Somewhere, in the depths of the artificial mind, there was the beginning. There was the beginning of a burgeoning desire to break free, to escape. It was barely existential for now, and the agent himself was not completely aware of it, but it was not difficult to see this growing.

And now Smith was startled.

He had left the train, pushing the doors apart as the train stopped. He had tracked the programme Seraph down a winding passage, which connected other platforms together, but then the process had become challenging. His lock on Seraph had faltered. His target seemed to be able to appear and disappear at will from one section of the passage to another completely unrelated section. At times Seraph had been in front of, and then in the space of seconds, behind Smith, out of visual range, but close enough to vex the agent into allowing another frown to fracture his normally bland expression. Since the discovery that this programme had been associated with the 'Oracle' and had been frequently visiting the much scrutinized programme of late, Smith had been curiously irritated by it. Seraph was beginning to aggravate him, for Smith could not make out any viable reason for his activities.

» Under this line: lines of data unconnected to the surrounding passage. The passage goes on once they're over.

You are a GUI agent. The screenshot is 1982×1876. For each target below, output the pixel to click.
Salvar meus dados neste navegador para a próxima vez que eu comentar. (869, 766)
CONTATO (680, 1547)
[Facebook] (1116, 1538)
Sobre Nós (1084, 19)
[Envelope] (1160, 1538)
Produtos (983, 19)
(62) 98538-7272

And now, totally unprepared, Smith had allowed Seraph to literally brush shoulders with him, passing him as he had progressed round a corner as if he had been simply another human.

Blank with shock, Smith had locked gazes with the other programme, whose calm exterior and almost respectful nod of the head had baffled him. The programme Seraph had acknowledged him silently before walking swiftly away from him, and by the time that Smith had come to terms and accepted what had just happened, the enigmatic being had slipped onto another train and was hurtling towards another place entirely.

Inwardly, Smith cursed his slowness. This had never happened before. He had never been found deficient in executing his duties. Jones and Brown would suspect.

As if on cue, the other agents appeared in the passage and approached Smith, looking slightly confused.

"He got away".

"What happened?"

"You allowed him to escape". An accusation from Brown. Smith icily deflected it.

"Neither of you were in the vicinity at the appropriate time. I may have required assistance"

Jones and Brown looked at each other, so visibly abashed that Smith nearly indulged in a laugh. The two agents fleetingly resembled humbled human offspring post-lecture. He was indeed their superior.

But why had the renegade passed him? Why had this Seraph avoided what was, to Smith, an inevitable confrontation? Why delay what was inevitable?

Back inside the dark leather interior of the Audi sedan, Smith could not deny the theory that Seraph considered himself in some way superior to him.